PUMP UP YOUR HEART SMARTS
NATIONAL ACADEMY OF SPORTS MEDICINE
Increase your heart smarts with info on how exercise impacts your heart, how to measure fitness via heart rate, and top cardio concerns fitness pros should know.
HOW IT WORKS
Your heart weighs only about 10 ounces and is roughly the size of an adult fist. This four chamber, centrally located pump pushes five to six quarts of blood, per minute, throughout your body.
Each heartbeat is initiated by a specialized area called the sinoatrial node (SA node) in the heart’s upper right chamber. The SA node is often called the pacemaker (or primary pacemaker) of the heart, triggering electrical impulses that squeeze this part of the heart slightly earlier than the rest of the heart, forcing blood into the lower chambers for each beat.
When you exercise, your muscles require more oxygen and nutrients, at a quicker rate, to fuel contractions. Your heart will beat faster to deliver more blood to meet this demand. In addition, the arterioles (smaller blood vessels leading from the arteries to the capillaries) serving the exercising muscles dilate to accommodate the increased flow. As these vessels open, other arterioles constrict in less active parts of your body, including your digestive system, skin, and the skeletal muscles you’re not using.
Exercise makes your heart stronger. A stronger heart pumps blood more easily throughout this entire process, keeping blood pressure healthy or reducing blood pressure that’s too high. It can also improve circulation, lower heart disease risk, improve blood cholesterol levels, and lower resting heart rate.
TRAINING WITH HEART
Heart rate is a good exercise-intensity gauge. Here are two ways to track heart rate to help improve and monitor fitness.
Resting Rate Have a client record his or her resting pulse at the same time each day for about three days, and use the average to find what is normal. Then, use it to monitor recovery. If their resting heart rate starts to be consistently higher (or lower) than normal, they might be overtraining. Ask about other signs, like fatigue, and watch to see if performance is lagging. If so, it might be time for extra rest and recovery days.

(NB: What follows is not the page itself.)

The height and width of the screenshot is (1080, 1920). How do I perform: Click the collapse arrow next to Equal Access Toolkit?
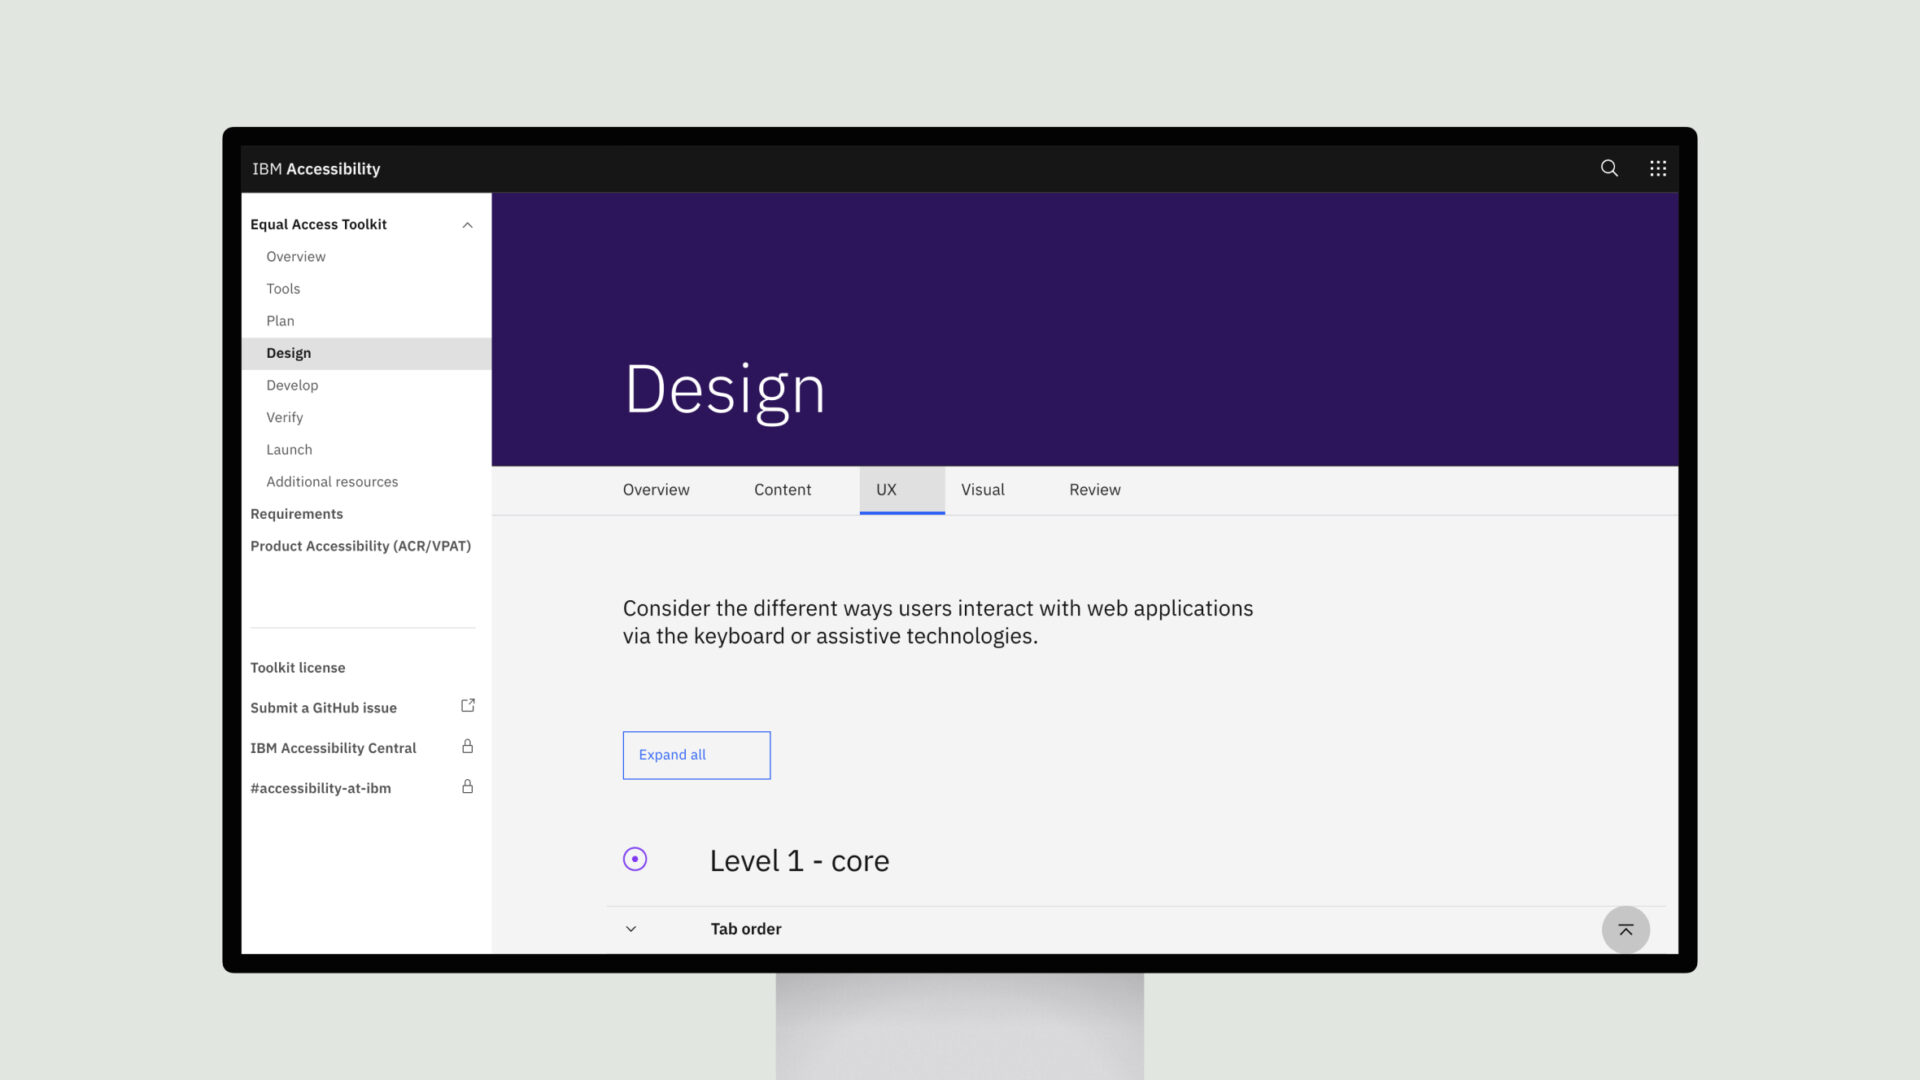click(467, 224)
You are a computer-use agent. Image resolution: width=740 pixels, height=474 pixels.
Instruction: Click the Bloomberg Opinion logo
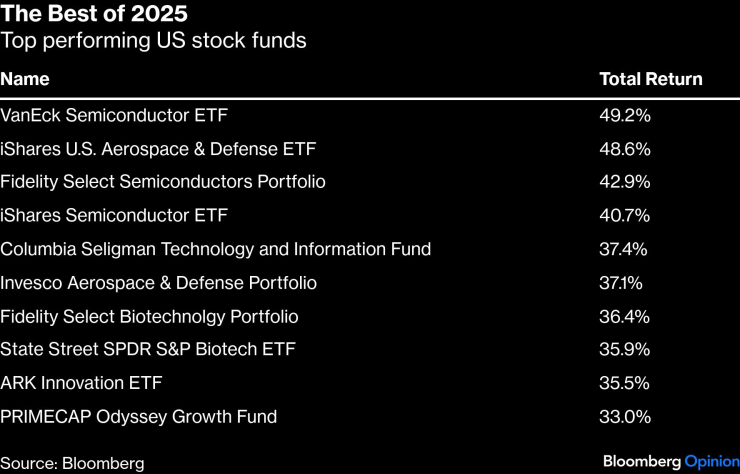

Recovery Rate Heart rate recovery (HRR) notes how much heart rate falls during the first minute after peak exercise—it’s a simple tool for measuring cardio fitness. The recovery rate for the average person is a drop of 15 to 25 beats per minute. Those who recover more quickly have a healthier heart. If a client’s heart rate decreases by just 12 beats (or fewer) in the first minute after exercise, you should have them visit their doctor before continuing to train.
HEART DISEASE SMARTS
When working with a client who has heart disease (and whose doctor has given the OK for exercise), make sure the client:
Fills out a complete pre-participation health screening (such as a PAR-Q) to share health history; if there are concerns, have a doctor sign off before training begins.
Shares a list of medications so you can discuss how to deal with potential side effects
Does an extended, gradual warm-up (and cool-down) of up to 20 minutes
Exercises at a comfortable pace based on rate of perceived exertion (RPE)
Avoids heavy lifting and breathes normally throughout the workout session
Doesn’t over-grip weights or clench fists during exercise
Performs exercises in a standing or seated position
Exercises with a buddy when not training with you
BIG HEART, BIG PROBLEMS?
An enlarged heart (or medically termed cardiomegaly,) usually refers to a heart that has been weakened or damaged and responds by enlarging (but without improving pumping ability). Many times this condition is associated with high blood pressure, coronary artery disease, heart valve disease, thyroid disorders, anemia and even pregnancy. But competitive athletes’ hearts, primarily endurance athletes, can become larger than normal—a condition referred to as athlete’s heart. This happens as the body adapts to regular, strenuous training and the walls of the heart become slightly thicker. In athletes, the changes are relatively small—the heart size is usually still considered to be within normal limits. When training is stopped, it reverses and the heart returns to normal size.
SLOW DOWN MY QUIVERING HEART
Another heart concern that we’ve been hearing a lot about is atrial fibrillation, commonly known as AFib. In AFib, the SA node is no longer the primary pacemaker as other impulses are firing causing the artia to beat rapidly and irregularly, becoming ineffective in moving the blood to the ventricles. AFib is also associated with a 5-7 time higher stroke risk since the ineffective pumping can cause blood to pool and clot in the heart and travel to the brain.
CPR AND AED – LIFESAVING SKILLS ALL SHOULD HAVE
Knowing how to perform CPR and how to use an automated external defibrillators (AED) is a skill we all need. Though rare, cardiac events during exercise can occur without warning, for young or old, in the gym or on the field, or anywhere for that matter. That’s why it is required that personal trainers and group fitness instructors earn and maintain certification in CPR and AED.